BEREITGESTELLTER TEXT:
Von: Dr. Georg Weißenfels

BVerfG – Beschluss vom 25.05.2020 – 1 BvR 1060/20

  • Betroffener unterliegt in letzter Instanz im Erbscheinverfahren
  • Eine Verfassungsbeschwerde gegen die Entscheidung ist unzulässig
  • Erbrecht kann auch nach Abschluss des Erbscheinverfahrens durch eine Erbenfeststellungsklage geltend gemacht werden 

Das Bundesverfassungsgericht hatte sich mit einer Verfassungsbeschwerde gegen einen Beschluss eines Oberlandesgerichts zu beschäftigen.

Das OLG hatte eine Beschwerde gegen eine Erbscheinsentscheidung eines Nachlassgerichts zurückgewiesen.

Der Beschwerdeführer war dabei nicht nur mit dem Inhalt der Entscheidung des OLG unzufrieden, sondern machte auch geltend, dass im Erbscheinverfahren von den Gerichten massive Verfahrensfehler begangen worden waren.

Verfassungsbeschwerde ist offensichtlich unzulässig

Das Bundesverfassungsgericht wollte sich mit den Vorwürfen gegen die im Nachlassverfahren ergangenen Entscheidungen aber im Einzelnen gar nicht näher befassen, sondern nahm die Verfassungsbeschwerde erst gar nicht zur Entscheidung an.

Das Verfassungsgericht beurteilte die Verfassungsbeschwerde als offensichtlich unzulässig.

Der Beschwerdeführer habe nämlich, so das Verfassungsgericht in der Begründung seiner Entscheidung, nicht berücksichtigt, dass man das Verfassungsgericht erst und nur dann anrufen könne, wenn der Rechtsweg in der Angelegenheit erschöpft ist und dem Betroffenen keine andere Möglichkeit offen steht, die behauptete Grundrechtsverletzung rückgängig zu machen.

Bei einem Erbscheinverfahren, das nicht zu dem vom Betroffenen gewünschten Ergebnis geführt habe, bestehe aber, so das Verfassungsgericht, allemal noch die Möglichkeit, sein Ziel durch eine so genannte Erbenfeststellungsklage vor den Zivilgerichten zu verfolgen.

ANGEZEIGTE DATEN:
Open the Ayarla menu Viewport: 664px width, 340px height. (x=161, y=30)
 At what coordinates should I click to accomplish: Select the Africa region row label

AUFGABENSTELLUNG: Zitieren Sie aus dem Text zum Beschluss des Bundesverfassungsgerichts über das Erbscheinverfahren wörtlich den Abschnitt zwischen „Der Beschwerdeführer habe“ und „Zivilgerichten zu verfolgen.“, beide eingeschlossen. Die Daten werden hierfür nicht benötigt.

ERGEBNIS DER AUFGABE:
Der Beschwerdeführer habe nämlich, so das Verfassungsgericht in der Begründung seiner Entscheidung, nicht berücksichtigt, dass man das Verfassungsgericht erst und nur dann anrufen könne, wenn der Rechtsweg in der Angelegenheit erschöpft ist und dem Betroffenen keine andere Möglichkeit offen steht, die behauptete Grundrechtsverletzung rückgängig zu machen.

Bei einem Erbscheinverfahren, das nicht zu dem vom Betroffenen gewünschten Ergebnis geführt habe, bestehe aber, so das Verfassungsgericht, allemal noch die Möglichkeit, sein Ziel durch eine so genannte Erbenfeststellungsklage vor den Zivilgerichten zu verfolgen.